→ Reading passage:
______

To make it short, Im a 35 yo guy from Spain. I have been all my life alone, and I tried a lot talking to girls in the internet. Why internet? Cause I dont see the point irl or wouldnt even know where to go, due to how I am. I have asperger, depression, social anxiety, BPD and Im very introverted. I dont like to go outside, I cant really have hobbies cause I barely have strength to live, and everything is mentally taxing, so nothing interests me much
and I do not feel the need for friends or family, which makes me not liking socializing and not getting anything out of it, nothing but tiredness. But I have this massive emptiness of needing a girl to both love and be loved, to give and receive tons of affection, to share my monotone every day. To support each other... And not having this is really killing me. It causes a ton of suffering, enough for me to wanting to die... I have been so many years alone and suffered so much because of it that Im also full of traumas and mental scars due to it... I cant keep going much more, Im too old for this...
I messaged so many girls that I dont want to say the number cause Im ashamed of it, but all I did was try to find somebody... Most dont reply, and the few who reply is to tell me a hard no, or to be friends, which is the equivalent of being rejected. Im not stupid and I ofc dont expect a relationship right away, I understand it takes time, but the problem is that no one leaves the oportunity open for me, they put a hard cap on it "friendship and nothing else ever", and its just straight up rejection...
I want to describe the 2 girls I interacted in the last few hours...

______

→ Record extracts:
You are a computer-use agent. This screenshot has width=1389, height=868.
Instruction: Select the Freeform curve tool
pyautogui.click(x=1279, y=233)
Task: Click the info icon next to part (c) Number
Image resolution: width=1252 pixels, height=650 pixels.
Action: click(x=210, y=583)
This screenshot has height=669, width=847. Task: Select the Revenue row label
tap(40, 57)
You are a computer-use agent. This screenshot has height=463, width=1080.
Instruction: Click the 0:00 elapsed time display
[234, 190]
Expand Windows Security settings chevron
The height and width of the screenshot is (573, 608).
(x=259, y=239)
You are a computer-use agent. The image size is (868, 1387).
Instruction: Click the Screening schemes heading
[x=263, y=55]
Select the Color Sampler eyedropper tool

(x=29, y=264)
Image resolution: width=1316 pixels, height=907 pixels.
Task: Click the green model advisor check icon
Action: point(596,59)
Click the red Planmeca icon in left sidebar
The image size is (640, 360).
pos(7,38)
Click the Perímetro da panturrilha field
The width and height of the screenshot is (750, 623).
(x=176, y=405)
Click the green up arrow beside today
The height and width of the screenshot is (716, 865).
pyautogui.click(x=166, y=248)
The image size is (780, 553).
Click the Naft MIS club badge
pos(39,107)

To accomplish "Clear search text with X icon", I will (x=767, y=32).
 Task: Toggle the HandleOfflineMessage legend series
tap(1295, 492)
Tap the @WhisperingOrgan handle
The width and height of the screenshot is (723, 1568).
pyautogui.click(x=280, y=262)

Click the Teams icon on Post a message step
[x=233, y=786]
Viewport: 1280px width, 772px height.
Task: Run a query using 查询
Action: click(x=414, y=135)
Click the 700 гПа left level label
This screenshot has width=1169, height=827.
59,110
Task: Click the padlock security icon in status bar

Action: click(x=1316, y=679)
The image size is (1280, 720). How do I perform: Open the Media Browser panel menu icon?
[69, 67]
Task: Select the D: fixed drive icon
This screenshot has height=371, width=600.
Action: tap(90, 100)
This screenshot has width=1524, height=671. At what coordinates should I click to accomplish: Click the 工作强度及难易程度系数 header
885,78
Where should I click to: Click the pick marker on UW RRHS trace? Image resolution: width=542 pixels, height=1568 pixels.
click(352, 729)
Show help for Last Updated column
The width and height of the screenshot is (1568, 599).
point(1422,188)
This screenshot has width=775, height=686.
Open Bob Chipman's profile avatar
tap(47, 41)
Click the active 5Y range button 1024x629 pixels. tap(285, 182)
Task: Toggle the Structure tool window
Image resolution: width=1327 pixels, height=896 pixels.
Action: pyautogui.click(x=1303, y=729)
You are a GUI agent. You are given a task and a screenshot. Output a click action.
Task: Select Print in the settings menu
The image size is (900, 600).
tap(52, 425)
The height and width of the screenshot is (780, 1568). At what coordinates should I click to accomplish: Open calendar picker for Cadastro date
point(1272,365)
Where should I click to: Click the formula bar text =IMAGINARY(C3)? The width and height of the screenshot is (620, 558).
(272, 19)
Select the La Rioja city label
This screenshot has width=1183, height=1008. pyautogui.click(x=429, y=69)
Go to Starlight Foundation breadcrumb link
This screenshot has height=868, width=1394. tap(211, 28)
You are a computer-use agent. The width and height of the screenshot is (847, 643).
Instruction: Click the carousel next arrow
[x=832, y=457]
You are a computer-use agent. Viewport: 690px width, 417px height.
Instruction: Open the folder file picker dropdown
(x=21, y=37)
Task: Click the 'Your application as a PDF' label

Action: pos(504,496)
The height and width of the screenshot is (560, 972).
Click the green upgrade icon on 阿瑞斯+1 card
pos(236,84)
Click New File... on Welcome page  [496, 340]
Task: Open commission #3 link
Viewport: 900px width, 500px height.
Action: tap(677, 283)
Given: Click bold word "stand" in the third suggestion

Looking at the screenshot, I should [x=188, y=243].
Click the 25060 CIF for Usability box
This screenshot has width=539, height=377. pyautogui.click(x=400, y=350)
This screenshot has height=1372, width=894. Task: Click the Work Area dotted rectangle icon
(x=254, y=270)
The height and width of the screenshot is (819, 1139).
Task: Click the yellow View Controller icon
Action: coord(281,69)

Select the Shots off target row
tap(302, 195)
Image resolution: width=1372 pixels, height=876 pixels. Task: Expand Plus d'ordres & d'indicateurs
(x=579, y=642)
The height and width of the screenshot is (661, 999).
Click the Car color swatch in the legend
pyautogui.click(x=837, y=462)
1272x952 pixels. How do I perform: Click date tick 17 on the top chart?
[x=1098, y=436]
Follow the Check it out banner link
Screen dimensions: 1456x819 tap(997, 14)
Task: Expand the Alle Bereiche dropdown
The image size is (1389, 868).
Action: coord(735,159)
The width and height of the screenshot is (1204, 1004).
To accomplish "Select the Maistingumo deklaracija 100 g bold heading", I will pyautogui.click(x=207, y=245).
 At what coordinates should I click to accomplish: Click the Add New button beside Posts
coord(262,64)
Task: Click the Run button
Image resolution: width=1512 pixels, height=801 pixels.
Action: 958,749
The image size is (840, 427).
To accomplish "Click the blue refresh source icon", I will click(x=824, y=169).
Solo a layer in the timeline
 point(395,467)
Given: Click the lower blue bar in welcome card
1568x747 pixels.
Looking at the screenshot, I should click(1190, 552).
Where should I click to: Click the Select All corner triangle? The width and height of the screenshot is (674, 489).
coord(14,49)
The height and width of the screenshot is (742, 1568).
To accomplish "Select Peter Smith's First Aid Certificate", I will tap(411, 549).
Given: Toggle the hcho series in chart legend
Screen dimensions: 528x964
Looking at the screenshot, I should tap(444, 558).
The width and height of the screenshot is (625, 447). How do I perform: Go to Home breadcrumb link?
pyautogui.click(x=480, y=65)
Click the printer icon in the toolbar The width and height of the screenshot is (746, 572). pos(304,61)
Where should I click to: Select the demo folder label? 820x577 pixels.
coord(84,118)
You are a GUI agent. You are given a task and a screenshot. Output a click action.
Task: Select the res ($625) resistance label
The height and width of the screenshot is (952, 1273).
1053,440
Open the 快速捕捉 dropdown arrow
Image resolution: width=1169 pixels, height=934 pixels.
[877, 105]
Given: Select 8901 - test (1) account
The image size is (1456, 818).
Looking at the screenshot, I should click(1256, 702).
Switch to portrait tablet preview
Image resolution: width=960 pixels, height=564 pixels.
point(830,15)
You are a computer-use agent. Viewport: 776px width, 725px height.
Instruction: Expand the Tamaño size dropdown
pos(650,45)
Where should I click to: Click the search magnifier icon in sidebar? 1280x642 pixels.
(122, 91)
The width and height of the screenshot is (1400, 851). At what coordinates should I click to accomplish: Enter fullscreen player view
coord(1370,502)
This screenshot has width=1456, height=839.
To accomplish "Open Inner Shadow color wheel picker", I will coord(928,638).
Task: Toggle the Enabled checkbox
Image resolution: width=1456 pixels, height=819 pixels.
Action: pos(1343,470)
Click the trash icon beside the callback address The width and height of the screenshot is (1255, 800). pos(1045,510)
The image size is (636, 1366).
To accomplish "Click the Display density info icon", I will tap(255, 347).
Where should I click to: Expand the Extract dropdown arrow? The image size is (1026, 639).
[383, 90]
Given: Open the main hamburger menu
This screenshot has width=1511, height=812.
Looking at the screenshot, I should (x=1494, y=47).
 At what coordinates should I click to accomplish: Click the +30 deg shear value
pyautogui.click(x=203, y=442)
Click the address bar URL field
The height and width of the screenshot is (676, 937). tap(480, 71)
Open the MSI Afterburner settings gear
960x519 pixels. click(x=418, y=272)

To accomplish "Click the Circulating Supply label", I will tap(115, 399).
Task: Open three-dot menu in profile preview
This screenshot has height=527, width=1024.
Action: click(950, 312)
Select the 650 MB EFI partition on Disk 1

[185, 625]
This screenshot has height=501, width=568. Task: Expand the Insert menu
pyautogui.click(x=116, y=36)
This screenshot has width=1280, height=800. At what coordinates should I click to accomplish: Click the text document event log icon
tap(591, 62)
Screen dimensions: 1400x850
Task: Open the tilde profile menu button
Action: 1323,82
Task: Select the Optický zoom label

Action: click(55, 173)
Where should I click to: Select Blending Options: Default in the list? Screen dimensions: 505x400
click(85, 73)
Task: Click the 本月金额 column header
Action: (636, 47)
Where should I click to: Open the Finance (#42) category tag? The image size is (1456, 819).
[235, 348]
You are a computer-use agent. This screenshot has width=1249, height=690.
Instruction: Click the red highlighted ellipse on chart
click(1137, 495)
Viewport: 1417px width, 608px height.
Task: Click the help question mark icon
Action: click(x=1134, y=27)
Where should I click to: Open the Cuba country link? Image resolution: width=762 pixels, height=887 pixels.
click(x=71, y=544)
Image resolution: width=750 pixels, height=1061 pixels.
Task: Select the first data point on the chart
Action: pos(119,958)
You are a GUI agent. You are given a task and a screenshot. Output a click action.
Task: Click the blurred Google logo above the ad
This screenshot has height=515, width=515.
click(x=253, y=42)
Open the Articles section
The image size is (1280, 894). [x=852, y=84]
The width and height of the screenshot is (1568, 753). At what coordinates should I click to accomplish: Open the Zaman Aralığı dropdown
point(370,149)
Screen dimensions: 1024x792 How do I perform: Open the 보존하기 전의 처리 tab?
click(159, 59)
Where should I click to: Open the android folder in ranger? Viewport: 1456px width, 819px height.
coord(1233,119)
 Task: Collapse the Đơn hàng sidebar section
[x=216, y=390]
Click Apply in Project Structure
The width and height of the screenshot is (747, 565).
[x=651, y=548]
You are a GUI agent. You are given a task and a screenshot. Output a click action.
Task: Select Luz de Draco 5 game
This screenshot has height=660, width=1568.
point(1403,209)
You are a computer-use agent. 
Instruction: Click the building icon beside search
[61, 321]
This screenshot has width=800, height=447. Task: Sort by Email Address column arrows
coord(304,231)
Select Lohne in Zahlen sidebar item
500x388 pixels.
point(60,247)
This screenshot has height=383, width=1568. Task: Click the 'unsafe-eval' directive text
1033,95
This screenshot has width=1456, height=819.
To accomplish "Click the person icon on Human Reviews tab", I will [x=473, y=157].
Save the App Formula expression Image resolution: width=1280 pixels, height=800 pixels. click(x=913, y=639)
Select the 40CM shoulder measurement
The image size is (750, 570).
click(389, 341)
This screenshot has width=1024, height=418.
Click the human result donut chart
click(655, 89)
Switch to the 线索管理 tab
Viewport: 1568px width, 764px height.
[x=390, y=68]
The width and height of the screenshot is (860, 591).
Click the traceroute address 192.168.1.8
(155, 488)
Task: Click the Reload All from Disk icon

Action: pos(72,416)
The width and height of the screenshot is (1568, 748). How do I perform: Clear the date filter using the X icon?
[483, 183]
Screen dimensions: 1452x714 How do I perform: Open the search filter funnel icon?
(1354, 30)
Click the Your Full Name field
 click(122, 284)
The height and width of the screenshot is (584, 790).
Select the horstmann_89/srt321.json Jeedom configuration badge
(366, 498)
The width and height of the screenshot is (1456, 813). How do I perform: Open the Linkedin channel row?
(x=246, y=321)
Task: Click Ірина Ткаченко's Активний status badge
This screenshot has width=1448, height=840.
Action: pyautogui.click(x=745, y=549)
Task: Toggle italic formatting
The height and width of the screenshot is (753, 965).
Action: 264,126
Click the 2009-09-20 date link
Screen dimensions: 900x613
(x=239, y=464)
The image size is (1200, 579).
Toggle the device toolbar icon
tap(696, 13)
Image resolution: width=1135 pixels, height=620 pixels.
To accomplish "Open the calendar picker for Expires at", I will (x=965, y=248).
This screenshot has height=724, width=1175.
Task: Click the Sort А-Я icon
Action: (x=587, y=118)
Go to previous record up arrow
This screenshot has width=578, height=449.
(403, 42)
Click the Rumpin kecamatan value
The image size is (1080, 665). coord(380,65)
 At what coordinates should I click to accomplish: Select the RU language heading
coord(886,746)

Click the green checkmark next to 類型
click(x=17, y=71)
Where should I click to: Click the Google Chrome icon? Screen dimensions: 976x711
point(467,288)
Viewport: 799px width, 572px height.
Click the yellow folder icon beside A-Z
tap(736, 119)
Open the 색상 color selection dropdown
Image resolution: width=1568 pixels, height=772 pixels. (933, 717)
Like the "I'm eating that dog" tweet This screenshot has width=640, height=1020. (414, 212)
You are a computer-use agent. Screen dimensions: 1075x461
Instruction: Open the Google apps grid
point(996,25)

______

→ Written problem 1:
According to the post, how old is the writer, and what country are they from?
→ Written problem 2:
Rewrite the post, everything from "I messaged so" down to "last few hours...", putting "women" wherever "girls" appears.
→ Written problem 3:
List every condition the writer of the post says they have.

→ Final result 1:
The writer is 35 and from Spain.

→ Final result 2:
I messaged so many women that I dont want to say the number cause Im ashamed of it, but all I did was try to find somebody... Most dont reply, and the few who reply is to tell me a hard no, or to be friends, which is the equivalent of being rejected. Im not stupid and I ofc dont expect a relationship right away, I understand it takes time, but the problem is that no one leaves the oportunity open for me, they put a hard cap on it "friendship and nothing else ever", and its just straight up rejection...
I want to describe the 2 women I interacted in the last few hours...

→ Final result 3:
Asperger, depression, social anxiety, BPD